Repeat all the data word for word.

[[ Information shown open ]]

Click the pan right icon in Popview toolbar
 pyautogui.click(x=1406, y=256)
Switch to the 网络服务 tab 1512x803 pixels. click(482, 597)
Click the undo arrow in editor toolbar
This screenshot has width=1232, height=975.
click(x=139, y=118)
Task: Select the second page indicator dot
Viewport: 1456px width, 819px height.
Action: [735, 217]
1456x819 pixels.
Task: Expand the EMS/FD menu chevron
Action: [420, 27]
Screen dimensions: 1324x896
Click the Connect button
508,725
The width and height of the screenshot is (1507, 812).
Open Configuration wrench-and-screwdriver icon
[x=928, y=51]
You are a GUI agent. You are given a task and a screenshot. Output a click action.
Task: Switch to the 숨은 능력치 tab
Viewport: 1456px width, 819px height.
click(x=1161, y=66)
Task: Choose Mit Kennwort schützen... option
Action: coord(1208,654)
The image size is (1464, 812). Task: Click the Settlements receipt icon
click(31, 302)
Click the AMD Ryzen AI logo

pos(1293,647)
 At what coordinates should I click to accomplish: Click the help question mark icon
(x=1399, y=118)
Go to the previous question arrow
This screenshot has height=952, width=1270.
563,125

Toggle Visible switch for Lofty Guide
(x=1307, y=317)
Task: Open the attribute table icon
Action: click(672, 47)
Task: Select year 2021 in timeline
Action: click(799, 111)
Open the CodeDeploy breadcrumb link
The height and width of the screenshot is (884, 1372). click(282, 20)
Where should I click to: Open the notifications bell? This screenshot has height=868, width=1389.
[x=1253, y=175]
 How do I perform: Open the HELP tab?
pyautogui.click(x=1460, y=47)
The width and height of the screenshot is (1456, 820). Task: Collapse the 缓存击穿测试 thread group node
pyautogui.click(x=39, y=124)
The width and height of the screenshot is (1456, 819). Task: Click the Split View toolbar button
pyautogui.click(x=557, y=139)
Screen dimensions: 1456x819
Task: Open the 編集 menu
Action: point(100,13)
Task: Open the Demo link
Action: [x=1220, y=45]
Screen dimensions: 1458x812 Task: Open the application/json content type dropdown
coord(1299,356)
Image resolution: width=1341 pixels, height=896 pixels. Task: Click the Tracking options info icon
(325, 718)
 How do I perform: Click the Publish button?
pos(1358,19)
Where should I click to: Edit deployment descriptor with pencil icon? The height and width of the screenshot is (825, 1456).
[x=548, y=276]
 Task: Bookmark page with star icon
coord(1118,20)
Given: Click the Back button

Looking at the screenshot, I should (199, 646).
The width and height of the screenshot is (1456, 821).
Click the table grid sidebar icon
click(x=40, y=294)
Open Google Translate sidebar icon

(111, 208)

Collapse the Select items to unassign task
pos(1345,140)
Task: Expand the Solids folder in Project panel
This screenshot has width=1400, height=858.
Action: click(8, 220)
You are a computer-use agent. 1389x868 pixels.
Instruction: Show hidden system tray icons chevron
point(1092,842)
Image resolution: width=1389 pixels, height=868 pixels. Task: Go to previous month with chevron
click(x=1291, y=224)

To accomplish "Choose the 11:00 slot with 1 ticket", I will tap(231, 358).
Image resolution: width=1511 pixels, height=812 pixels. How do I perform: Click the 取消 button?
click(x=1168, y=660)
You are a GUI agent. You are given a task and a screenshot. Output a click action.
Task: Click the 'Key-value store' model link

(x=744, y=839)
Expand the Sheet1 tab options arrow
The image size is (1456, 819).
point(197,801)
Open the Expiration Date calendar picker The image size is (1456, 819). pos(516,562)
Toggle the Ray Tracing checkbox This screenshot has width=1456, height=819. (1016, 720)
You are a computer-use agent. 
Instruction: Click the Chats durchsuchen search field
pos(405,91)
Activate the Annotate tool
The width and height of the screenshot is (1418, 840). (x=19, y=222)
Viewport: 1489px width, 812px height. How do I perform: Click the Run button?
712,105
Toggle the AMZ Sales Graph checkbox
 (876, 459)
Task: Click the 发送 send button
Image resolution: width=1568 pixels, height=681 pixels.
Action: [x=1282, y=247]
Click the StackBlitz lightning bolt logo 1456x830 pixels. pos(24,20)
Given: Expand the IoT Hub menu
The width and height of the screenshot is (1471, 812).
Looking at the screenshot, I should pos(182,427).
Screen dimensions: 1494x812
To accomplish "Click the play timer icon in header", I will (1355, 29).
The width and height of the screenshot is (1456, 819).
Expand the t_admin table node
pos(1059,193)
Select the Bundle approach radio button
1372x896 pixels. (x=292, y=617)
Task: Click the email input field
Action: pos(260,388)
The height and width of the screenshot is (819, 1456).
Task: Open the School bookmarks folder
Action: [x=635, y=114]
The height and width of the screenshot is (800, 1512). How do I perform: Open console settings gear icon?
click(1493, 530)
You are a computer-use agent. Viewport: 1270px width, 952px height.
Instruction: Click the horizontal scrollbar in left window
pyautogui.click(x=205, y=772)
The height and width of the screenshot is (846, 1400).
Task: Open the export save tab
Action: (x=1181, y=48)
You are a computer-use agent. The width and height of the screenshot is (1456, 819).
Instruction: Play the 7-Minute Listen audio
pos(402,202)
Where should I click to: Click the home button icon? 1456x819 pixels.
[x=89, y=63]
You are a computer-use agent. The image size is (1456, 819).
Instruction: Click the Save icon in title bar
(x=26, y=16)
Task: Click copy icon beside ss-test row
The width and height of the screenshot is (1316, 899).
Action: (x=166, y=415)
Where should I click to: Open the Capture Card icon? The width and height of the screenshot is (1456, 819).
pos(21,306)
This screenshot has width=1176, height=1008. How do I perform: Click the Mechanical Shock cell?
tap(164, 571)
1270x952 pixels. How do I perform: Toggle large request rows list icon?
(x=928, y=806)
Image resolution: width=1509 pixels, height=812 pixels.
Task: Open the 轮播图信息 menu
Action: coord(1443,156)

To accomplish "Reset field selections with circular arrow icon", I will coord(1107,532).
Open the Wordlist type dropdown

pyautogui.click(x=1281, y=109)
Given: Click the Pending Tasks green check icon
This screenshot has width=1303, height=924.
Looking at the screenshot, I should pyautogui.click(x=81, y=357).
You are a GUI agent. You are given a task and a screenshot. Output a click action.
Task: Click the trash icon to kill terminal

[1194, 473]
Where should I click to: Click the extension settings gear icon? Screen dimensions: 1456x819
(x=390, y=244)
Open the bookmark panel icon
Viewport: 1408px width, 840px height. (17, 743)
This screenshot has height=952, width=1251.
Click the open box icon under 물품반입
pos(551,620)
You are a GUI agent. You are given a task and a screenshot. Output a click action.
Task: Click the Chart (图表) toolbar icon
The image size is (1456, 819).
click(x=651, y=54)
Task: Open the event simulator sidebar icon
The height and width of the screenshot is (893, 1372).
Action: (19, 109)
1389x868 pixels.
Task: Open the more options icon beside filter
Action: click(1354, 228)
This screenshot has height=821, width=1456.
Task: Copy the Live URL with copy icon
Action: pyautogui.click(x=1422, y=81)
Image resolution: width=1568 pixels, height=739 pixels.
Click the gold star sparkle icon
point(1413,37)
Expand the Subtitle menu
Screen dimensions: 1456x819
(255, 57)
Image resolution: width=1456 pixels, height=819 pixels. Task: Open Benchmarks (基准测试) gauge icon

[[ Information shown closed ]]

_Result of the exercise_:
Click the pan right icon in Popview toolbar
 pyautogui.click(x=1406, y=256)
Switch to the 网络服务 tab 1512x803 pixels. click(482, 597)
Click the undo arrow in editor toolbar
This screenshot has width=1232, height=975.
click(x=139, y=118)
Task: Select the second page indicator dot
Viewport: 1456px width, 819px height.
Action: [735, 217]
1456x819 pixels.
Task: Expand the EMS/FD menu chevron
Action: [420, 27]
Screen dimensions: 1324x896
Click the Connect button
508,725
The width and height of the screenshot is (1507, 812).
Open Configuration wrench-and-screwdriver icon
[x=928, y=51]
You are a GUI agent. You are given a task and a screenshot. Output a click action.
Task: Switch to the 숨은 능력치 tab
Viewport: 1456px width, 819px height.
click(x=1161, y=66)
Task: Choose Mit Kennwort schützen... option
Action: coord(1208,654)
The image size is (1464, 812). Task: Click the Settlements receipt icon
click(31, 302)
Click the AMD Ryzen AI logo

pos(1293,647)
 At what coordinates should I click to accomplish: Click the help question mark icon
(x=1399, y=118)
Go to the previous question arrow
This screenshot has height=952, width=1270.
563,125

Toggle Visible switch for Lofty Guide
(x=1307, y=317)
Task: Open the attribute table icon
Action: click(672, 47)
Task: Select year 2021 in timeline
Action: click(799, 111)
Open the CodeDeploy breadcrumb link
The height and width of the screenshot is (884, 1372). click(282, 20)
Where should I click to: Open the notifications bell? This screenshot has height=868, width=1389.
[x=1253, y=175]
 How do I perform: Open the HELP tab?
pyautogui.click(x=1460, y=47)
The width and height of the screenshot is (1456, 820). Task: Collapse the 缓存击穿测试 thread group node
pyautogui.click(x=39, y=124)
The width and height of the screenshot is (1456, 819). Task: Click the Split View toolbar button
pyautogui.click(x=557, y=139)
Screen dimensions: 1456x819
Task: Open the 編集 menu
Action: point(100,13)
Task: Open the Demo link
Action: [x=1220, y=45]
Screen dimensions: 1458x812 Task: Open the application/json content type dropdown
coord(1299,356)
Image resolution: width=1341 pixels, height=896 pixels. Task: Click the Tracking options info icon
(325, 718)
 How do I perform: Click the Publish button?
pos(1358,19)
Where should I click to: Edit deployment descriptor with pencil icon? The height and width of the screenshot is (825, 1456).
[x=548, y=276]
 Task: Bookmark page with star icon
coord(1118,20)
Given: Click the Back button

Looking at the screenshot, I should (199, 646).
The width and height of the screenshot is (1456, 821).
Click the table grid sidebar icon
click(x=40, y=294)
Open Google Translate sidebar icon

(111, 208)

Collapse the Select items to unassign task
pos(1345,140)
Task: Expand the Solids folder in Project panel
This screenshot has width=1400, height=858.
Action: click(8, 220)
You are a computer-use agent. 1389x868 pixels.
Instruction: Show hidden system tray icons chevron
point(1092,842)
Image resolution: width=1389 pixels, height=868 pixels. Task: Go to previous month with chevron
click(x=1291, y=224)

To accomplish "Choose the 11:00 slot with 1 ticket", I will tap(231, 358).
Image resolution: width=1511 pixels, height=812 pixels. How do I perform: Click the 取消 button?
click(x=1168, y=660)
You are a GUI agent. You are given a task and a screenshot. Output a click action.
Task: Click the 'Key-value store' model link

(x=744, y=839)
Expand the Sheet1 tab options arrow
The image size is (1456, 819).
point(197,801)
Open the Expiration Date calendar picker The image size is (1456, 819). pos(516,562)
Toggle the Ray Tracing checkbox This screenshot has width=1456, height=819. (1016, 720)
You are a computer-use agent. 
Instruction: Click the Chats durchsuchen search field
pos(405,91)
Activate the Annotate tool
The width and height of the screenshot is (1418, 840). (x=19, y=222)
Viewport: 1489px width, 812px height. How do I perform: Click the Run button?
712,105
Toggle the AMZ Sales Graph checkbox
 (876, 459)
Task: Click the 发送 send button
Image resolution: width=1568 pixels, height=681 pixels.
Action: [x=1282, y=247]
Click the StackBlitz lightning bolt logo 1456x830 pixels. pos(24,20)
Given: Expand the IoT Hub menu
The width and height of the screenshot is (1471, 812).
Looking at the screenshot, I should pos(182,427).
Screen dimensions: 1494x812
To accomplish "Click the play timer icon in header", I will (1355, 29).
The width and height of the screenshot is (1456, 819).
Expand the t_admin table node
pos(1059,193)
Select the Bundle approach radio button
1372x896 pixels. (x=292, y=617)
Task: Click the email input field
Action: pos(260,388)
The height and width of the screenshot is (819, 1456).
Task: Open the School bookmarks folder
Action: [x=635, y=114]
The height and width of the screenshot is (800, 1512). How do I perform: Open console settings gear icon?
click(1493, 530)
You are a computer-use agent. Viewport: 1270px width, 952px height.
Instruction: Click the horizontal scrollbar in left window
pyautogui.click(x=205, y=772)
The height and width of the screenshot is (846, 1400).
Task: Open the export save tab
Action: (x=1181, y=48)
You are a computer-use agent. The width and height of the screenshot is (1456, 819).
Instruction: Play the 7-Minute Listen audio
pos(402,202)
Where should I click to: Click the home button icon? 1456x819 pixels.
[x=89, y=63]
You are a computer-use agent. The image size is (1456, 819).
Instruction: Click the Save icon in title bar
(x=26, y=16)
Task: Click copy icon beside ss-test row
The width and height of the screenshot is (1316, 899).
Action: (x=166, y=415)
Where should I click to: Open the Capture Card icon? The width and height of the screenshot is (1456, 819).
pos(21,306)
This screenshot has width=1176, height=1008. How do I perform: Click the Mechanical Shock cell?
tap(164, 571)
1270x952 pixels. How do I perform: Toggle large request rows list icon?
(x=928, y=806)
Image resolution: width=1509 pixels, height=812 pixels.
Task: Open the 轮播图信息 menu
Action: coord(1443,156)

To accomplish "Reset field selections with circular arrow icon", I will coord(1107,532).
Open the Wordlist type dropdown

pyautogui.click(x=1281, y=109)
Given: Click the Pending Tasks green check icon
This screenshot has width=1303, height=924.
Looking at the screenshot, I should pyautogui.click(x=81, y=357).
You are a GUI agent. You are given a task and a screenshot. Output a click action.
Task: Click the trash icon to kill terminal

[1194, 473]
Where should I click to: Click the extension settings gear icon? Screen dimensions: 1456x819
(x=390, y=244)
Open the bookmark panel icon
Viewport: 1408px width, 840px height. (17, 743)
This screenshot has height=952, width=1251.
Click the open box icon under 물품반입
pos(551,620)
You are a GUI agent. You are given a task and a screenshot. Output a click action.
Task: Click the Chart (图表) toolbar icon
The image size is (1456, 819).
click(x=651, y=54)
Task: Open the event simulator sidebar icon
The height and width of the screenshot is (893, 1372).
Action: (19, 109)
1389x868 pixels.
Task: Open the more options icon beside filter
Action: click(1354, 228)
This screenshot has height=821, width=1456.
Task: Copy the Live URL with copy icon
Action: pyautogui.click(x=1422, y=81)
Image resolution: width=1568 pixels, height=739 pixels.
Click the gold star sparkle icon
point(1413,37)
Expand the Subtitle menu
Screen dimensions: 1456x819
(255, 57)
Image resolution: width=1456 pixels, height=819 pixels. Task: Open Benchmarks (基准测试) gauge icon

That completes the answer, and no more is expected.